Especially since programs that redistribute from the poor to the rich almost always involve corruption – often involving morally bankrupt Republicans.

For whatever reasons, the housing sector has a disproportionate amount of this type of redistribution. Here are some sordid details from a Reuters report about how housing subsidies are lining the pockets of the rich.

In Santa Clara County, the center of the global tech industry and one of the wealthiest places in the United States, most home buyers get help from the government, an analysis of government lending data shows. The same is true in other wealthy enclaves such as Nassau County, outside New York, and Arlington County, outside Washington, the analysis of more than 50 million loans finds. ..What the analysis by Reuters makes clear is the extent to which government programs have helped some of the nation’s most well-to-do communities.

The story provides an example, showing how the government is coercing the rest of us into subsidizing rich people.

Julie Wyss earns $330,000 a year selling real estate in Silicon Valley. When the time came to look for a new home for herself, Wyss settled on a four-bedroom, three-bathroom house in Los Gatos, California, an enclave of young technology entrepreneurs. It has about 2,400 square feet of floor space, four sets of French doors and a price tag of $1.45 million. When she bought the house in June, her main financing was a $625,500 mortgage from Wells Fargo guaranteed by government-backed Fannie Mae. The benefit to Wyss was an interest rate, of 4.125 percent, that was lower than she could have gotten on a loan that was not guaranteed by the government. “It’s a totally sweet deal,” Wyss said.

As happens so often, the government expanded bad policy when problems developed as a result of previous bad policy – sort of Mitchell’s Law on steroids in the case of housing.

Before the financial crisis, the limit on loans guaranteed by Fannie Mae and Freddie Mac was $417,000. But in 2008, …Congress changed the rules so that the companies could back mortgages of up to $729,750 in high-priced areas like Santa Clara. The result is that the government guaranteed 89 percent of U.S. mortgages taken out in the first half of 2012, up from 85 percent in 2011 and 30 percent in 2006, according to data compiled by Inside Mortgage Finance. Big banks still offer mortgages without government backing, but interest rates are higher, standards are more stringent and most people don’t even consider them, said Dave Walsh, a realtor based in San Jose, California. …In 2006, the two entities guaranteed only about one-third of new mortgages in the 20 highest-income mortgage markets in the country. By 2010, that share had risen to about three in four, the data showed.

In other words, we have lots of rich people now sucking on the government teat. This is bad housing policy, bad fiscal policy, and bad social policy (and, as this cartoon illustrates, you eventually hit a point when there’s nothing left to steal).

I have nothing against rich people.
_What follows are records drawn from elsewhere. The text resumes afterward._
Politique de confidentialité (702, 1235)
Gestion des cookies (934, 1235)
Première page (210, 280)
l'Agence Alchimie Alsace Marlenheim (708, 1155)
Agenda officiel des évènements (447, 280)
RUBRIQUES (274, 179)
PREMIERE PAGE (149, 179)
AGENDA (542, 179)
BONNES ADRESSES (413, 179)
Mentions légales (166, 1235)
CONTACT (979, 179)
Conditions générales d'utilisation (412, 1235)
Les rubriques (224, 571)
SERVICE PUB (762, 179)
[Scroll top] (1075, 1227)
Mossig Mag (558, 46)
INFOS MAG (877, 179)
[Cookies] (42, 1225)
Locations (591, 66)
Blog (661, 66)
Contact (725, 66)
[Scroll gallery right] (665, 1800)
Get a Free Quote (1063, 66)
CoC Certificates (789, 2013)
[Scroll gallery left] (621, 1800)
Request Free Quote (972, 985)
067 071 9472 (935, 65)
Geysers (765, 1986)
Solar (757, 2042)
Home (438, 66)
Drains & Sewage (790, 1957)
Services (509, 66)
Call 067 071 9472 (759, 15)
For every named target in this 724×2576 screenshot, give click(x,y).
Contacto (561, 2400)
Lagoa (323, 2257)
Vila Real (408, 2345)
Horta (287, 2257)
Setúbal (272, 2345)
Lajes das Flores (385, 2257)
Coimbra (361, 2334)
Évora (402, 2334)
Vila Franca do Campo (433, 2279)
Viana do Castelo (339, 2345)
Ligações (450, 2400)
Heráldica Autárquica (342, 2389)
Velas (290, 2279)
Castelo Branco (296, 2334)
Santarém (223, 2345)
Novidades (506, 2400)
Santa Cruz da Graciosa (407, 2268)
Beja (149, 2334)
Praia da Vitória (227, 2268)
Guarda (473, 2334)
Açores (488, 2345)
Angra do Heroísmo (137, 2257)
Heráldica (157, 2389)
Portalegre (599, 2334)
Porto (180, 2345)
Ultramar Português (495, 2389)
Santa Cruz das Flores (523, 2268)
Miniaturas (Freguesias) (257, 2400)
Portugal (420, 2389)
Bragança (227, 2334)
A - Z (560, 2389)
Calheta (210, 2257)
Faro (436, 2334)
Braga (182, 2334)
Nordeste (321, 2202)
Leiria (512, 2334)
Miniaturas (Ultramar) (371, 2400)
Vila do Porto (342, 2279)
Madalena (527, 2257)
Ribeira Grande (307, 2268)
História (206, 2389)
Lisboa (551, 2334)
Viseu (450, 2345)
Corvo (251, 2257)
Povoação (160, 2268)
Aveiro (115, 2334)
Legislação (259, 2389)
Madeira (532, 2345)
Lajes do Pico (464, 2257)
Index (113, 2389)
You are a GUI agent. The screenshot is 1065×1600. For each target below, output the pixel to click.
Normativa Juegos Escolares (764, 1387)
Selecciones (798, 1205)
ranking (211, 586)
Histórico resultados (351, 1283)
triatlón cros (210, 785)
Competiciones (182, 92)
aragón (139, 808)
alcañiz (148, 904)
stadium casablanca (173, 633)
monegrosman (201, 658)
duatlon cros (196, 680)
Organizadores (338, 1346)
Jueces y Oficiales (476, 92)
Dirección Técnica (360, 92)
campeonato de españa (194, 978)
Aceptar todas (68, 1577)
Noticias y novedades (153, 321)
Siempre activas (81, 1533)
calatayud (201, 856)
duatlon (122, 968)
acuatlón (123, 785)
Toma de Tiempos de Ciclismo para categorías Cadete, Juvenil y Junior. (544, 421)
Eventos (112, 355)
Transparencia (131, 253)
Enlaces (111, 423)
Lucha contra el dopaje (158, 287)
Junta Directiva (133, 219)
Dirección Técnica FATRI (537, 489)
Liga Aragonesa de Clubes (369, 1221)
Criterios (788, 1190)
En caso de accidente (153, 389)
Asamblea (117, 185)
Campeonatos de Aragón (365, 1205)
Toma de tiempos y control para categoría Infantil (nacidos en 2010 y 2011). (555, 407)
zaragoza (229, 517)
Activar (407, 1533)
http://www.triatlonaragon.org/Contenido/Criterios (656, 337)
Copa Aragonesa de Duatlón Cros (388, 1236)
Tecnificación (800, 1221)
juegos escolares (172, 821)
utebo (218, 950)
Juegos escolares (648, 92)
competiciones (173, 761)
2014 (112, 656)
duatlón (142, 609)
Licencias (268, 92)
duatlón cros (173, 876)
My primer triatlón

But I utterly despise people who get rich using the state. If they earn their money honestly, I’ll defend them to my last breath and I’ll fight against those who want to seize their earnings via class-warfare tax policy.

Sadly, we may be getting to the point where there are more of the wrong kind of rich people in America. That may represent a very dangerous turning point for society, sort of a bizarre version of the famous riding-in-the-wagon cartoons.